Serentak kami bertepuk tangan dan bersorak. Aku tersenyum dan tak puas-puasnya memandangi wajah Ibu yang berseri-seri. Ibu semakin cantik di mataku.

Aku masih saja tersenyum-senyum, ketika suara-suara riuh itu sekarang menjadi nyata di telingaku.
“Ibu datang! Ibu datang!”

Hah? Aku tersentak. Kudapati pendopo mungil ini masih kosong.  Buru-buru kubereskan peralatan bersih-bersihku, dan kusiapkan diriku untuk menyambut Ibu.

Rombongan itu tiba di gerbang rumah kami yang sederhana, bertiang ranting kayu beratap rumpun ilalang.

Seorang perempuan cantik berdiri anggun.  Di sekelilingnya bergerombol orang-orang membentuk perisai bagi dirinya.  Entah melindungi ia dari apa.

“Ssstt… Salma itu Ibu,” bisik Teh Irma.  Aku tertegun.

Ibu lebih cantik dari yang aku bayangkan.  Seperti putri-putri dalam buku cerita yang sering dibacakan Teh Intan atau… seperti boneka ya.  Aku bingung untuk memutuskan.  Ibu tampak selalu tersenyum.  Tapi aku merasa aneh.

Ibu terus berjalan diiringi perisai-perisainya.  Dalam bayanganku, Ibu seperti Ratu Laut Selatan, yang berjalan diiringi dayang-dayangnya. Seperti dalam film horor zaman dulu, yang kutonton di rumah Ani tempo hari.  Anggun tapi tak terasa akrab.

Sekilas aku mendengar laki-laki asing yang sedari tadi mondar-mandir di rumah kami berbicara pada Teh Irma, kalau Ibu tidak jadi beristirahat di pendopo kami.  Ibu memutuskan  beristirahat di rumah temannya tadi, karena lebih nyaman bisik laki-laki itu.

Aku berusaha menelan rasa kecewaku.  Artinya Ibu tidak akan mengobrol bersama kami.  Ah, mungkin nanti…

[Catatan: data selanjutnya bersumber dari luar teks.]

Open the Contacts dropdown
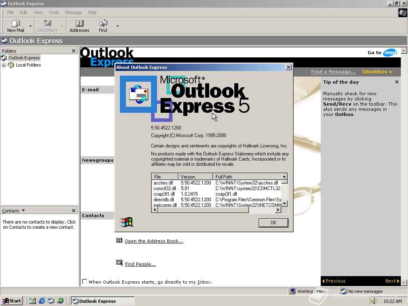This screenshot has width=408, height=306. 22,210
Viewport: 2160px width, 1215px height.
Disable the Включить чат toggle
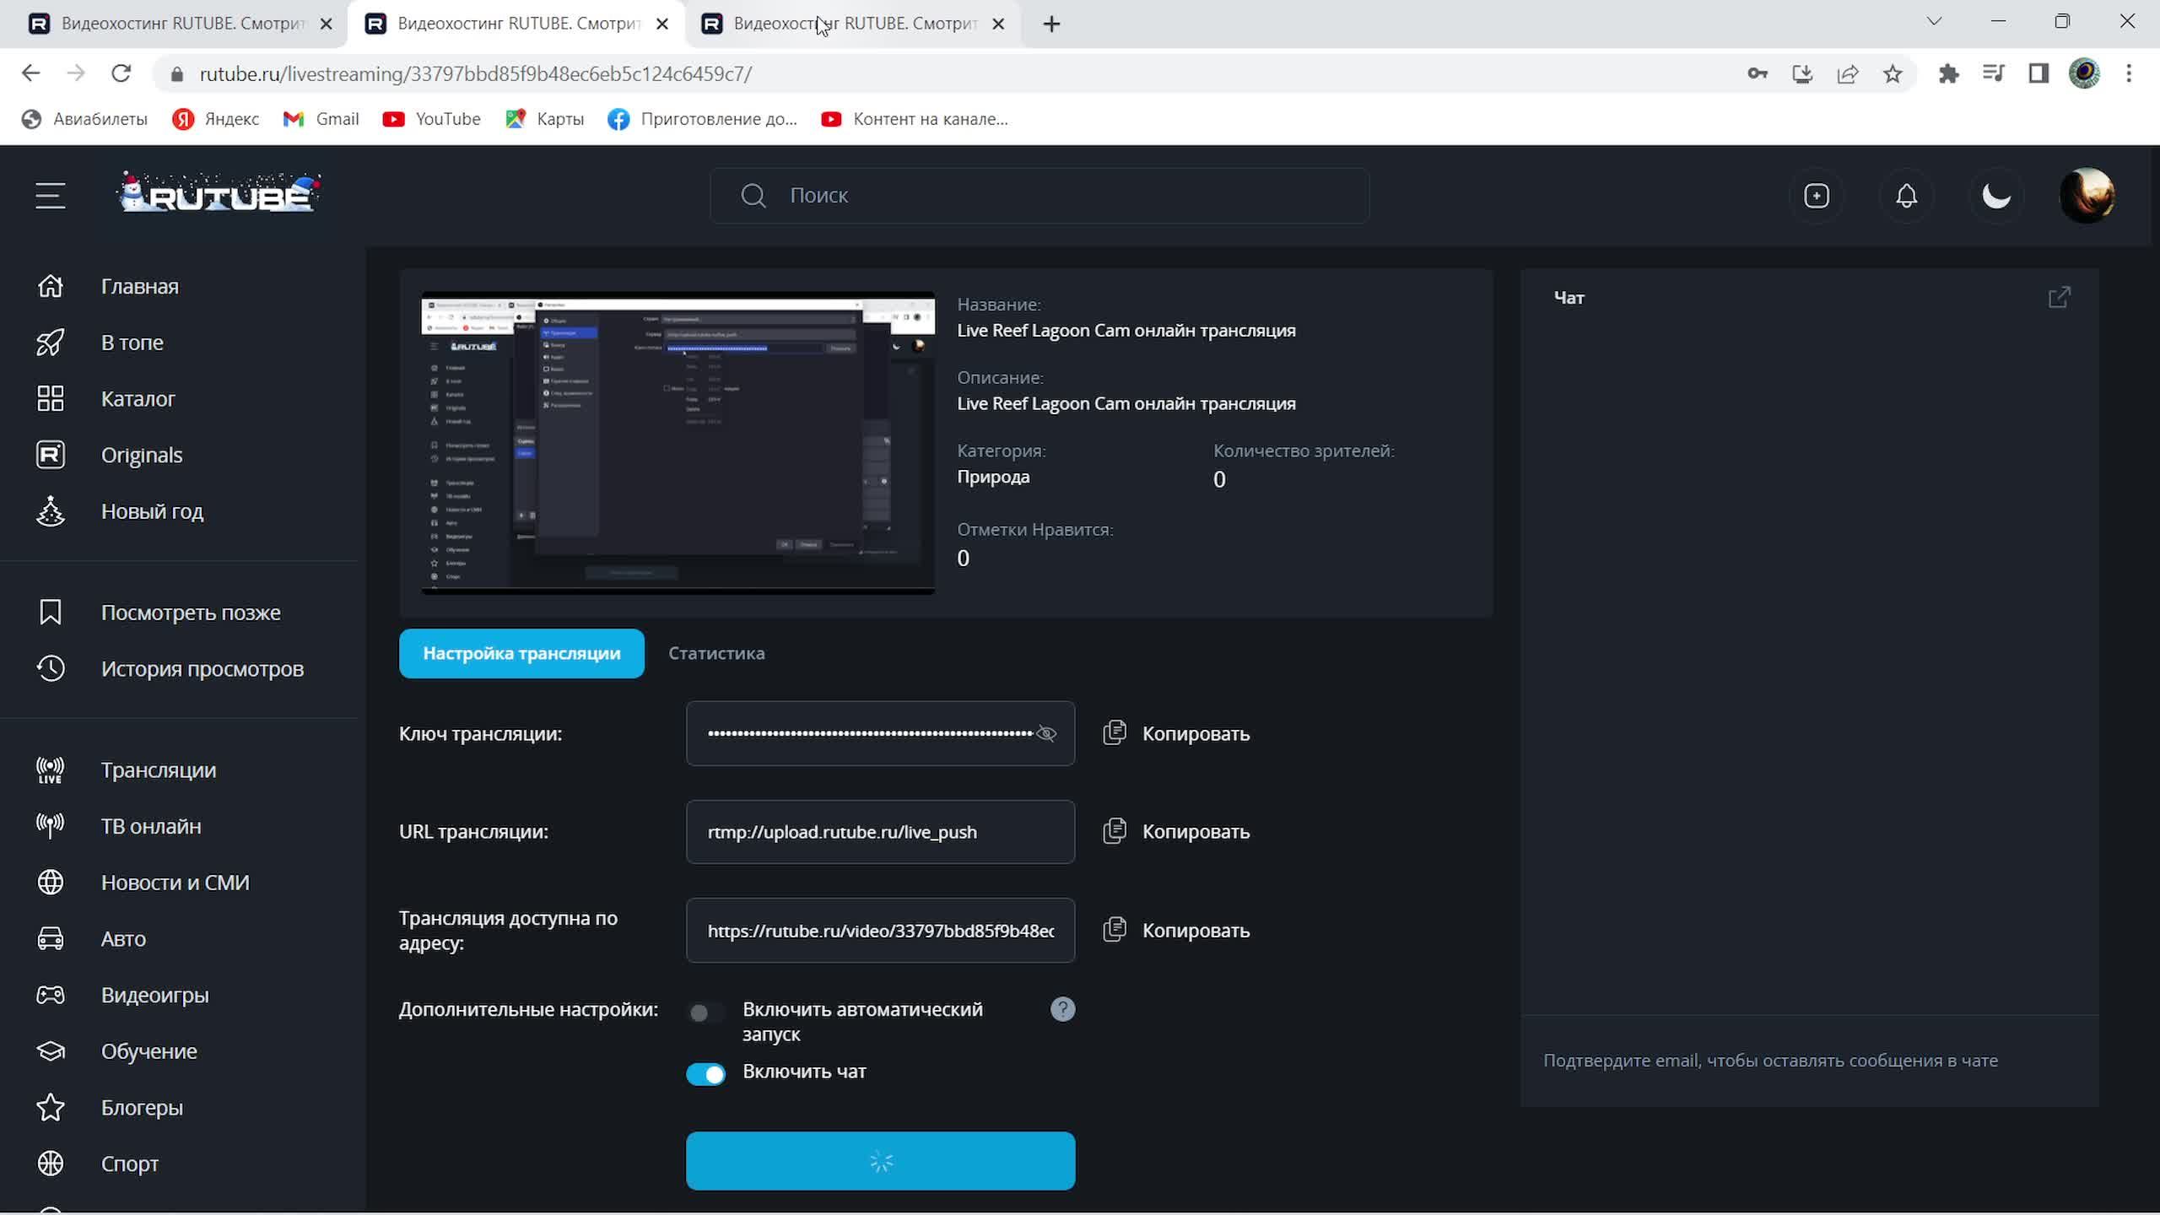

Tapi kenyataannya aku harus menelan kekecewaanku lebih dalam lagi.  Ibu tidak menghampiri kami, anak-anak penghuni rumah dan juga anak-anak kampung.  Mengajak kami bernyanyi atau mengobrol apa saja.  Ibu tidak tertawa-tawa sambil bertepuk tangan ketika menyaksikan atraksi hiburan yang kami suguhkan. Ibu juga tidak meluapkan pujian ketika mengunyah kue-kue kampung buatan kami.  Bagaimana mungkin, Ibu bahkan sama sekali tidak menyentuh makanan yang telah susah payah kami sajikan.

Ibu melangkah menuju panggung.  Ia berdiri saja disana, berbicara entah pada siapa.  Bicaranya yang perlu-perlu saja.  Menyapa pun ala kadarnya. Mengenai taman bermain disinggungya sekilas diiringi sebaris janji.  Tapi entah mengapa aku tak mempercayai janjinya.  Acara menjadi seremoni resmi.  Aku tak suka suasana begini.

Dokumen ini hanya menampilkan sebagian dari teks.